Strictly speaking, a firewall is an exception in itself: you know it’s risky to connect to the Internet, but you do it anyway because there are strong business reasons to do so. The firewall embodies and manages those exceptions (“Okay, but only for web applications …”). For your users, have a workflow process ready to receive exception requests, and for yourself, be ready to record and approve them with reminders to follow up if the policy exceptions are only temporary.
Another purpose for adding policy exceptions is to introduce change over time. You may have stricter policies in place for a smaller user group to try them out before deploying them to the rest of the population.
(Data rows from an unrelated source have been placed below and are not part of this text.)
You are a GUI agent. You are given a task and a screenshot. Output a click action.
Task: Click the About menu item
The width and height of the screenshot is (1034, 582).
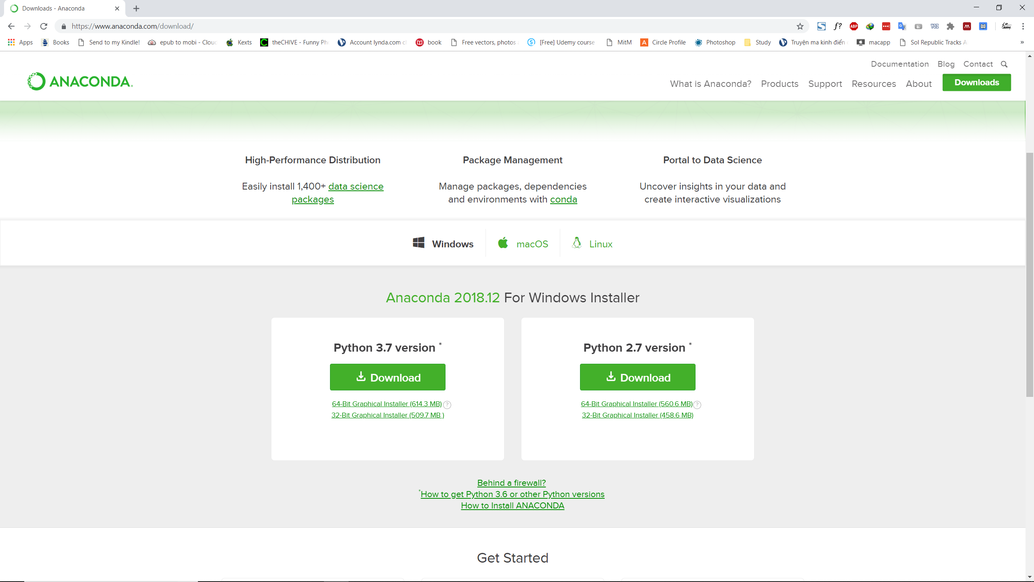pyautogui.click(x=918, y=84)
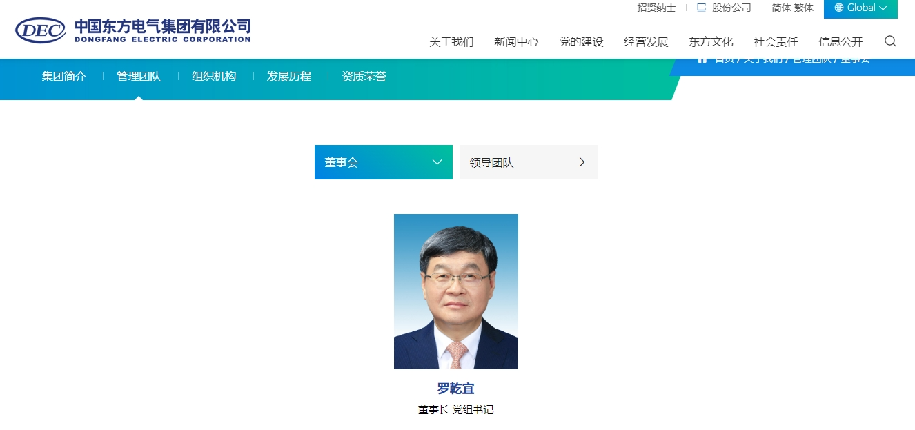Expand the 领导团队 panel arrow
915x430 pixels.
(583, 162)
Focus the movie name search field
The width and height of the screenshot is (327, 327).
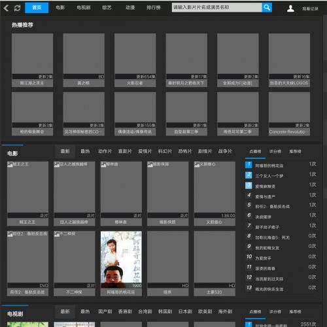[x=216, y=8]
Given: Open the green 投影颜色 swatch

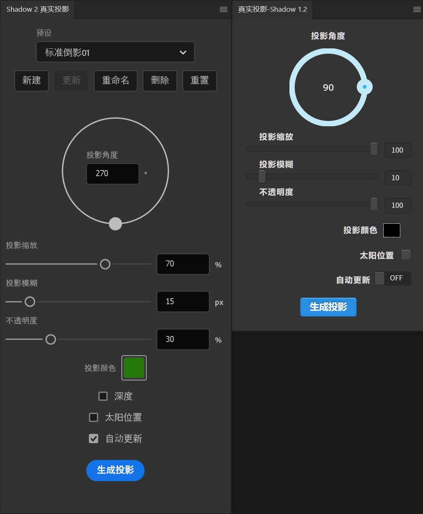Looking at the screenshot, I should (x=134, y=368).

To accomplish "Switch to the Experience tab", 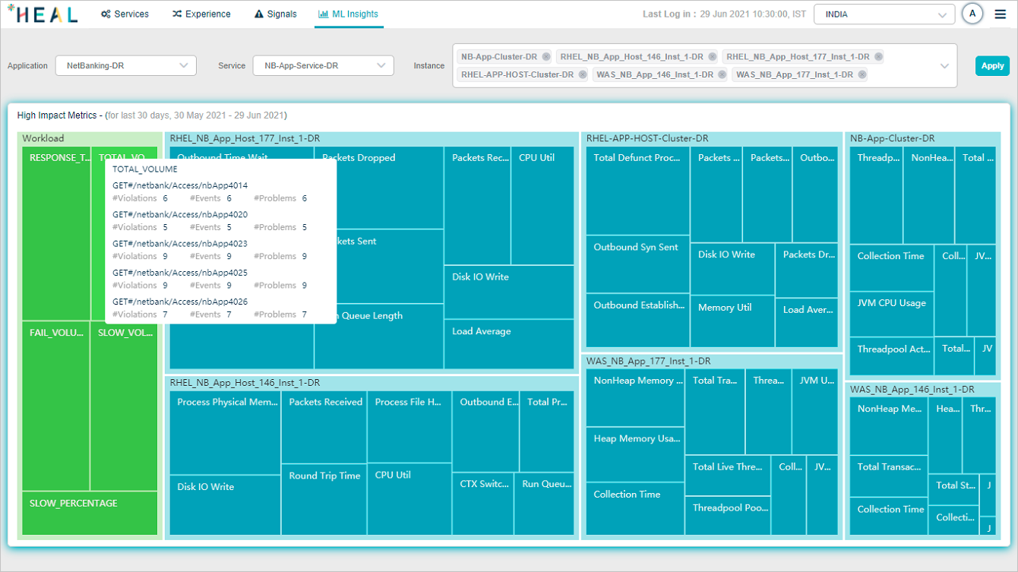I will 201,14.
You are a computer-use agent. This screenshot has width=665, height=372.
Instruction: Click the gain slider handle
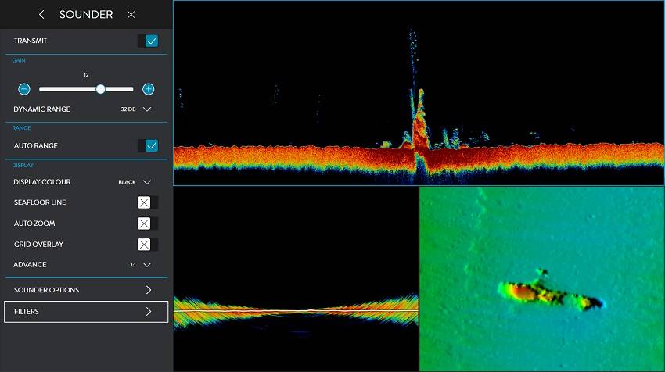pyautogui.click(x=101, y=89)
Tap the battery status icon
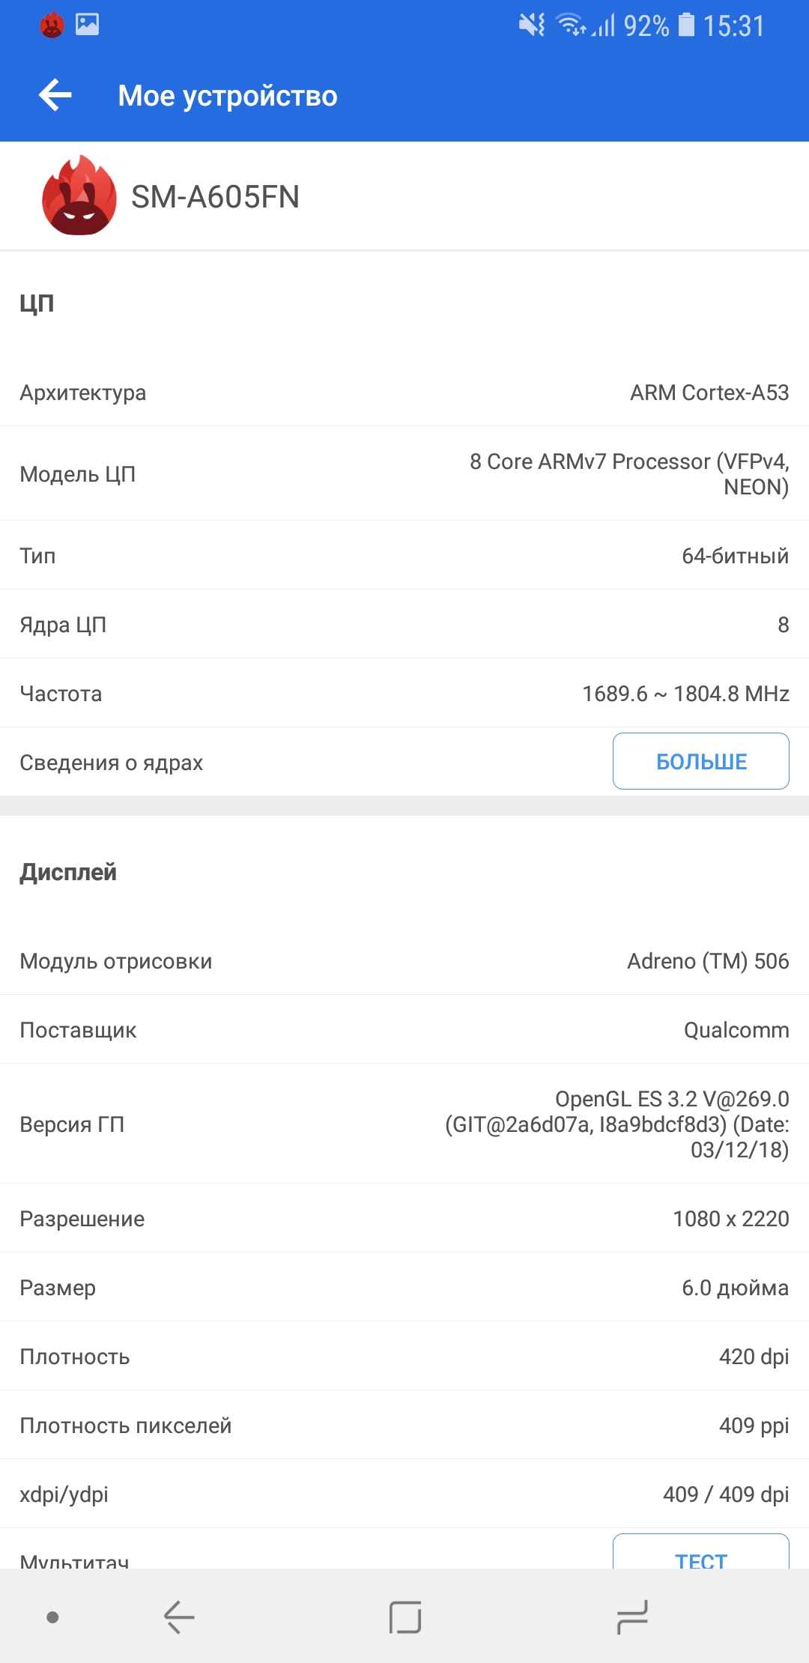 pos(686,25)
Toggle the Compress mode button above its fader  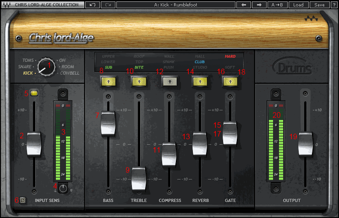pyautogui.click(x=170, y=82)
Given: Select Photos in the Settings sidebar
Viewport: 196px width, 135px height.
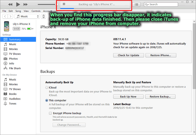Looking at the screenshot, I should (13, 59).
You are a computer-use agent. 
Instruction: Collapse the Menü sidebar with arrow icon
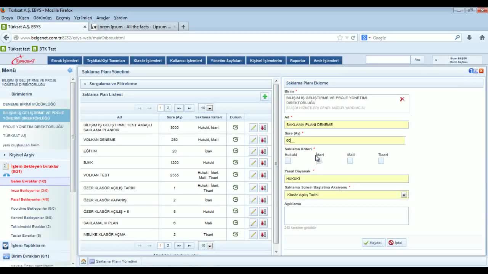coord(70,70)
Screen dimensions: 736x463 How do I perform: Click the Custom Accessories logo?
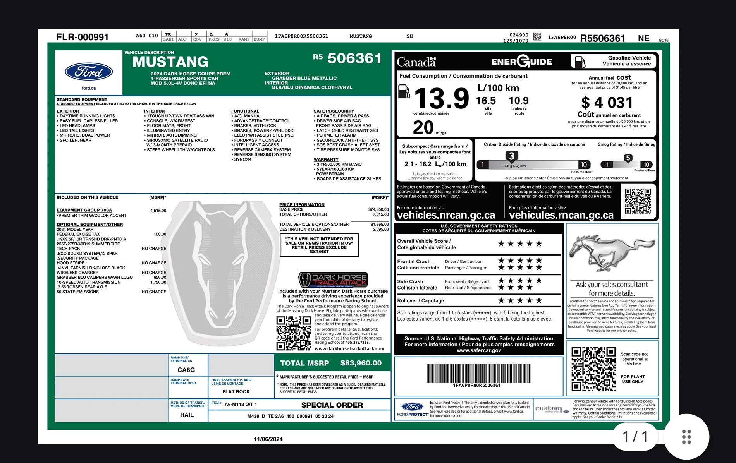click(552, 409)
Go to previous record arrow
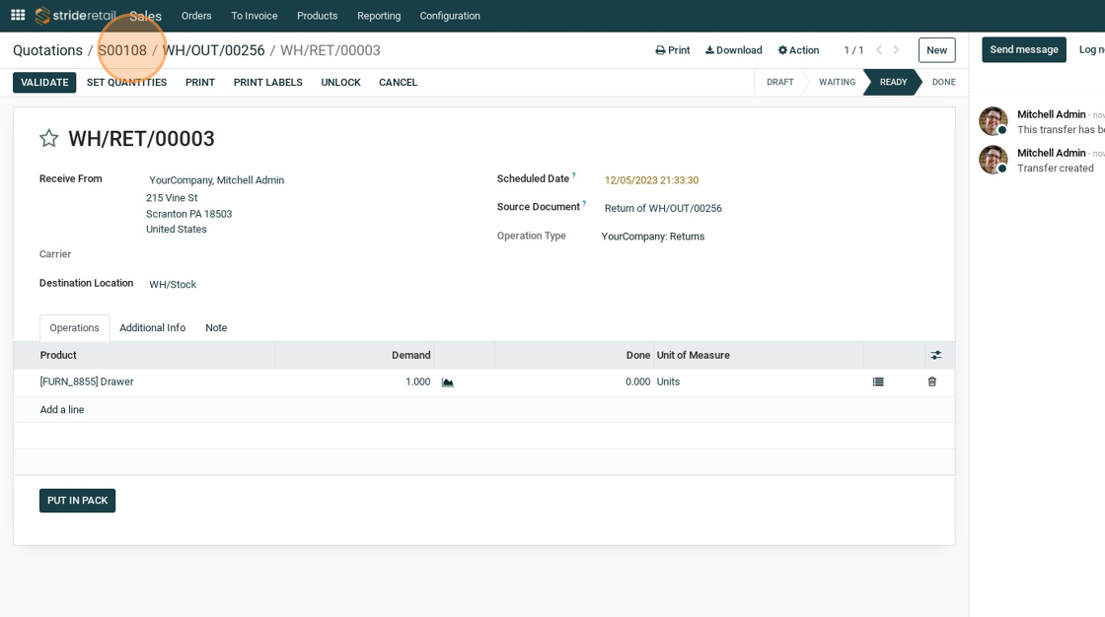 tap(878, 50)
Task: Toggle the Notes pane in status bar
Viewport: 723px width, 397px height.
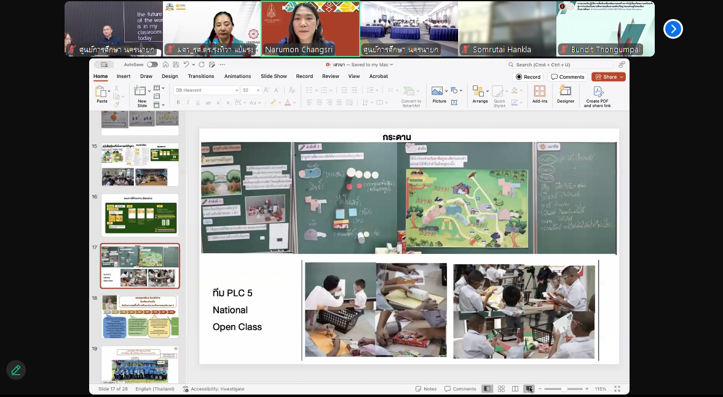Action: click(426, 389)
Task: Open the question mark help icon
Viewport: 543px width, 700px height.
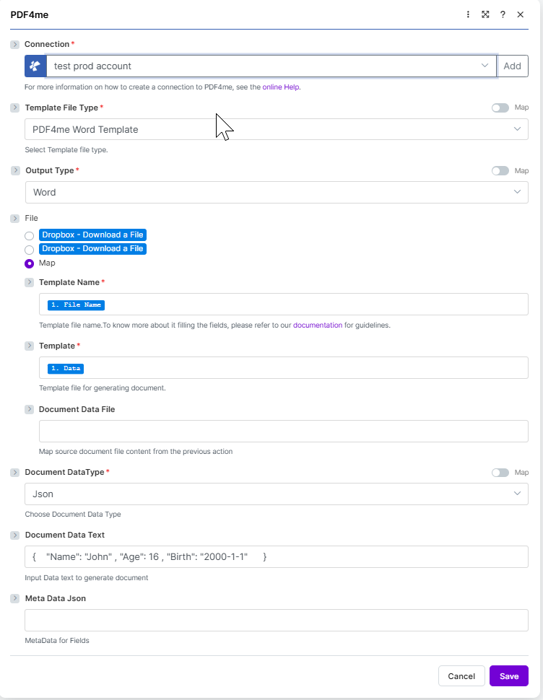Action: click(x=503, y=14)

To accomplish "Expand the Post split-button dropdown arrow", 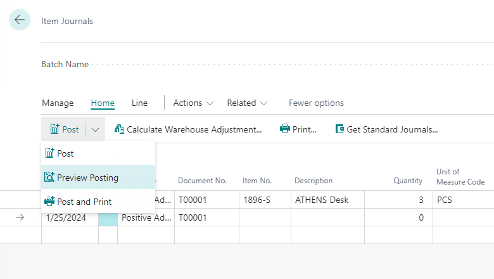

Exceptions can also help to troubleshoot all sorts of problems if you suspect they’re being caused by an access policy: for the one user, you create an exception for each policy in turn that you know is being applied to them, until the guilty one surfaces (or all of them are ruled out).
From The Big To The Small
Access policies can be used not only at the network and application levels, but also at the device and behavior levels. You can start by blocking access to whole categories of outliers (such as banning any use of an insecure browser), and then work your way towards requiring better endpoint hygiene, such as screen locks. In the case of Duo Mobile, you can require your users to validate their two-factor authentication (2FA) confirmation with a fingerprint on iOS, so that even if an attacker has access to the unlocked phone, they still can’t finish logging into the application.
The most important thing is to carve away at the devices, software, sources and behaviors you know you don’t want to allow, thereby reducing your exposure to attacks. Changing the security lifestyle of an organization takes dedicated work, but once you have the controls fit more closely to where they belong — the users, their devices, and the applications — then you’ll be addressing the gaps in today’s traditional security paradigm and moving Beyond it.